The 68000 became the foundation for a large number of microcontrollers and embedded processors. In 1989, Motorola introduced the MC68302 communications processor,[3] its first microcontroller to use a 68000 CPU core. This core was based on the CMOS 68HC000 but removed support for 8-bit 6800 peripherals. In 1991 Motorola introduced a separate processor chip based on this core, the MC68EC000.[4]

Motorola went on to make several additional microcontrollers with the 68EC000 core, including the MC68306 and MC68307 general-purpose microcontrollers, the MC68322 "Bandit" printer controller, the MC68356 modem data pump, and the MC68328 DragonBall, designed for portable devices. Other microcontrollers in the 683XX family used the more powerful CPU32 processor core.

Several of the 68EC000-based 683XX microcontrollers used a static version of the 68EC000 core; the processor clock of this core could be slowed or stopped to save power. In 1996 Motorola introduced this static core as a separate processor, the MC68SEC000.[5]
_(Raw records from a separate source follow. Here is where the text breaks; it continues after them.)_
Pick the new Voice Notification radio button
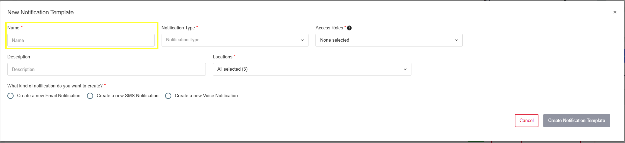625x143 pixels. [x=168, y=96]
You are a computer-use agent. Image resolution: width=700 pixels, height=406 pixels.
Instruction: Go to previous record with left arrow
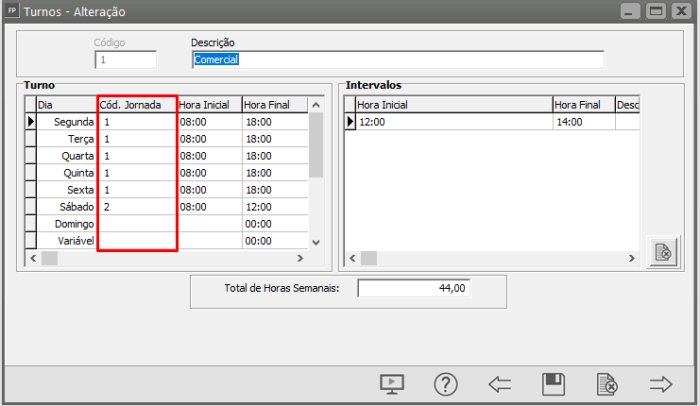500,384
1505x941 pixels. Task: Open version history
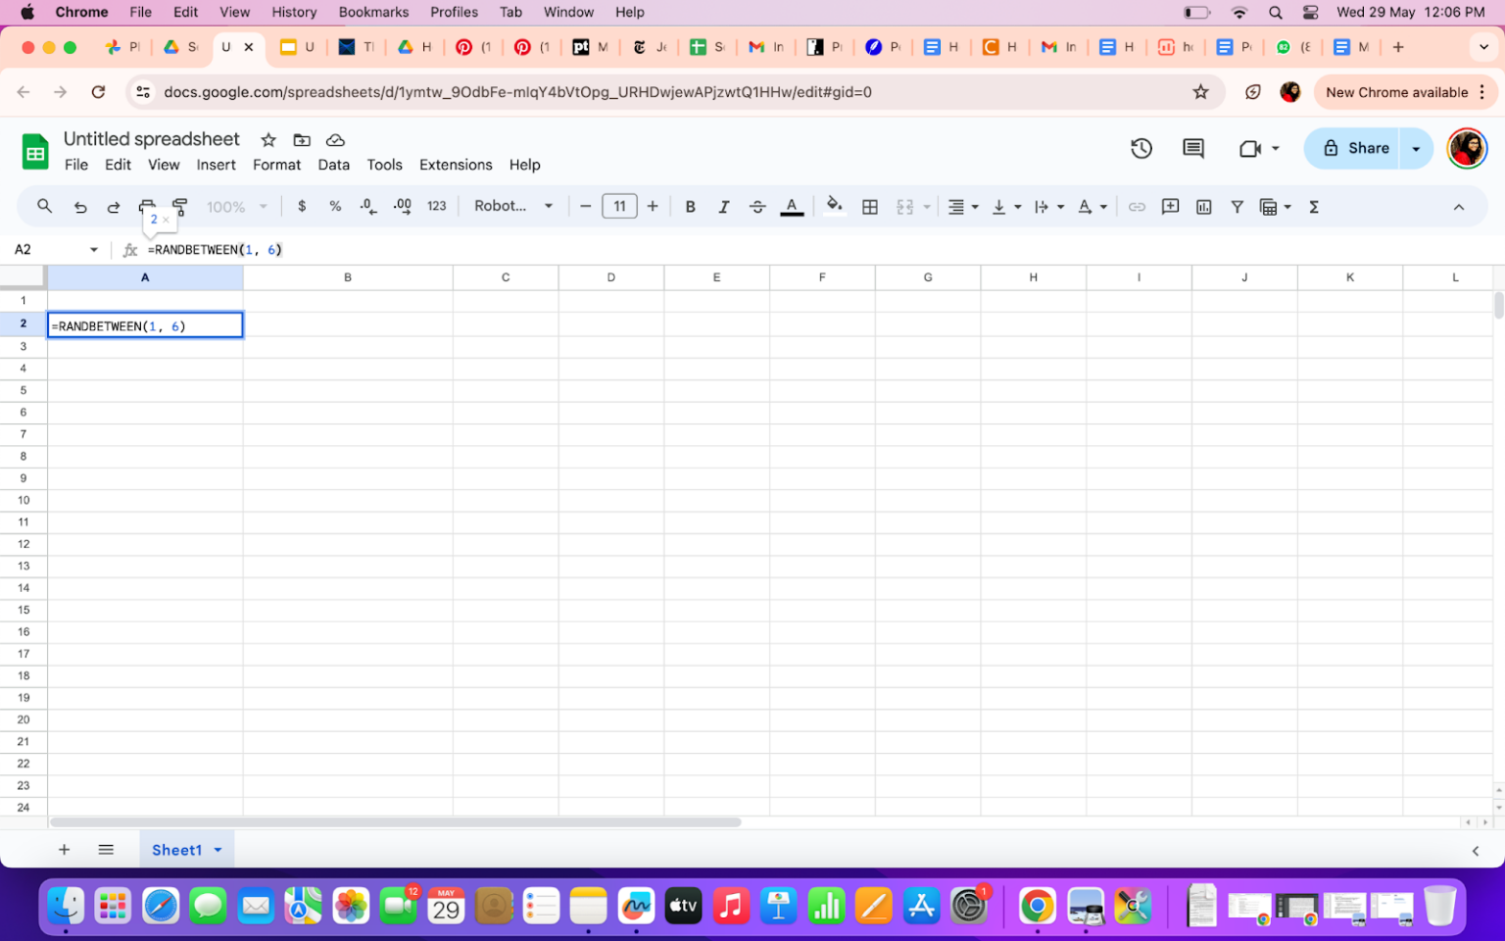[1141, 148]
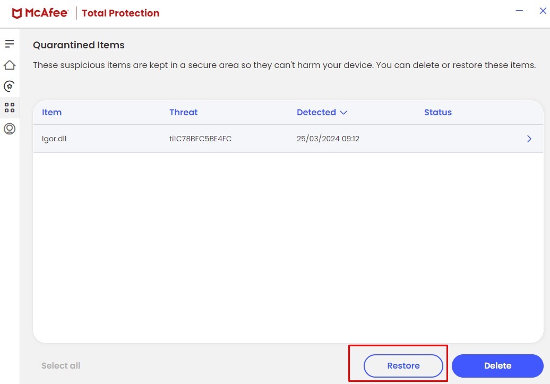Sort the list by Item column

51,112
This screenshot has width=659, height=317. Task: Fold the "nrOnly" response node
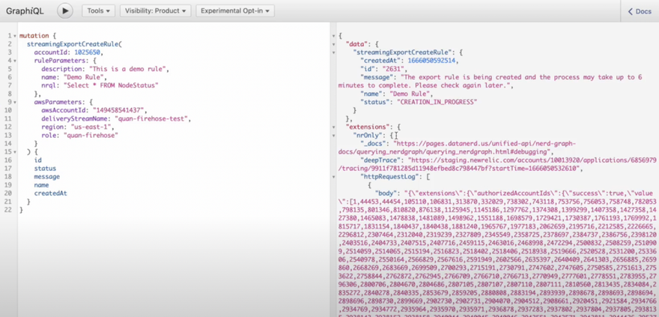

Motorola ceased production of the HMOS MC68000 and MC68008 in 1996,[6] but its spin-off company, Freescale Semiconductor, is still producing the MC68HC000, MC68HC001, MC68EC000, and MC68SEC000, as well as the MC68302 and MC68306 microcontrollers and later versions of the DragonBall family. The 68000's architectural descendants, the 680x0, CPU32, and Coldfire families, are also still in production.


Applications

The 68000 was first used during the early 1980s in high-priced systems, including multiuser microcomputers like the WICAT 150 [[1]], Tandy TRS-80 Model 16, and Fortune 32:16; single-user workstations such as Hewlett-Packard's HP 9000 Series 200 systems, the first Apollo/Domain systems, Sun Microsystems' Sun-1, and the Corvus Concept; and graphics terminals like Digital Equipment Corporation's VAXstation 100 and Silicon Graphics' IRIS 1000 and 1200. While Unix systems soon abandoned the original 68000 due to limitations of the processor, its derivatives remained popular in the Unix market throughout the 1980s.

During the mid 1980s, the 68000 was first used in personal and home computers, starting with the Apple Lisa and Macintosh, and followed by the Commodore Amiga, Atari ST, and Sharp X68000. The 68008, on the other hand, was only used in one home computer system, the Sinclair QL (though the QL was a sister machine to the ICL One Per Desk, which also used a 68008).

The 68000 eventually saw its greatest success as a controller. As early as 1981, laser printers such as the Imagen Imprint-10 were driven by external controllers using the 68000 as the CPU. The first HP LaserJet, introduced in 1984, used an 8 MHz 68000 in its built-in controller. Similar 68000-based integrated controllers were subsequently used in many other laser printers, including the Apple LaserWriter, the first PostScript laser printer, introduced in 1985. The 68000 continued to be widely used in laser printers throughout the rest of the 1980s, persisting well into the 1990s in low-end printers.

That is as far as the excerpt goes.